Un de mes amis les plus proches de l’école faisait partie du personnel enseignant hébreu. Je me suis assis avec elle pour comprendre exactement ce qui se passait ici. Après tout, dans les cours d’arithmétique et de sciences, les élèves progressaient à merveille. Pourquoi n’en était-il pas de même en hébreu? «Tu dois comprendre», m’a-t-elle expliqué, “les enfants ne sont pas intéressés par l’apprentissage de l’hébreu. Ils vivent ici, en Australie, la plupart d’entre eux ne sont pas issus de familles religieuses, donc l’argument selon lequel ils ont besoin de savoir lire pour prier ou dire une bénédiction ne leur parle pas du tout. Nous devons donc nous adapter à leur rythme. Si un enfant termine l’école primaire ici et sait lire des mots simples comme «chien», «beau» ou «bonjour», nous avons fait notre part du travail». À l’époque, j’ai été choqué. Il m’a fallu un certain temps pour comprendre ce qu’elle disait. Jeune et naïf à 21 ans, j’ai remis en question son point de vue et j’ai pensé que c’était une excuse qu’elle se donnait. Neuf ans et une pandémie mondiale plus tard, je peux voir que c’est en fait une perspective beaucoup plus saine en matière d’éducation.

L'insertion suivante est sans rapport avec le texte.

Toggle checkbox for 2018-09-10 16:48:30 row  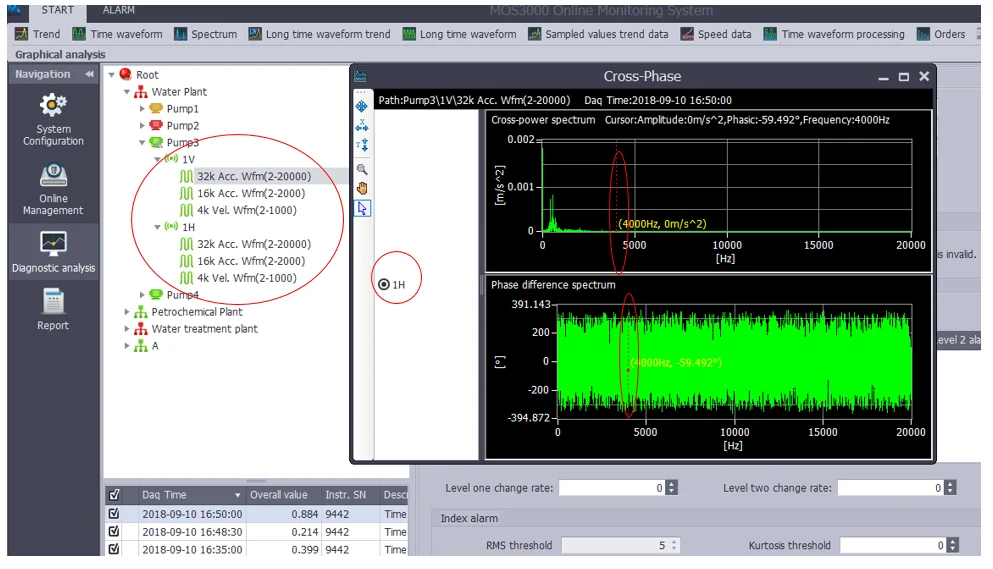tap(114, 531)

On m’a récemment rappelé cette question des lacunes que nous, en tant qu’enseignants, devons combler pour nos élèves. Que ce soit via Zoom ou dans la salle de classe, je me languis des vrais cours en face à face avec mes élèves. Dans des périodes plus routinières, nous avons des repères importants que nous nous efforçons d’atteindre avec nos étudiants. Ceux-ci sont importants. Après tout, tout le monde veut un moyen de quantifier le contenu étudié, et il est extrêmement important de comprendre où se trouve chaque élève. En tant qu’étudiant, j’ai fait d’énormes efforts pour exprimer le contenu que j’ai appris dans les devoirs et, en tant qu’enseignant, j’espère transmettre ce goût de l’effort.

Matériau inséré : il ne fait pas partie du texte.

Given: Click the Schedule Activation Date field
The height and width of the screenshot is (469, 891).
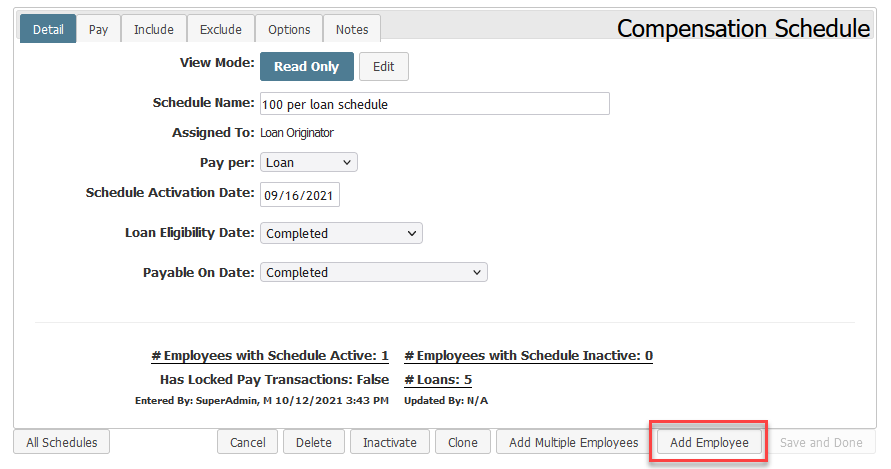Looking at the screenshot, I should 299,195.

Si nos étudiants sont ailleurs, que ce soit sur le plan académique ou émotionnel, nous devons nous aussi faire un effort pour nous adapter à cette réalité. Je ne sais pas quand nous retournerons en classe, mais j’espère qu’au lieu d’essayer d’entasser autant de contenu que possible pour joindre les deux bouts, nous pourrions travailler plus pour accueillir nos élèves. Aidez-les à digérer cette année difficile. Donnez-leur confiance en leur montrant qu’ils vont bien, même s’ils manquent l’école et qu’ils ne sont pas nécessairement là où nous nous attendons à ce qu’ils soient chaque jour. Montrez-leur qu’ils vont bien, que nous, en tant qu’éducateurs, savons comment transmettre les leçons importantes dont ils ont vraiment besoin pour progresser académiquement. S’ils savent vraiment écrire «chien», «beau» et «bonjour», mais savent qu’ils sont soutenus et aimés, ils peuvent se détendre et savoir que tout va bien.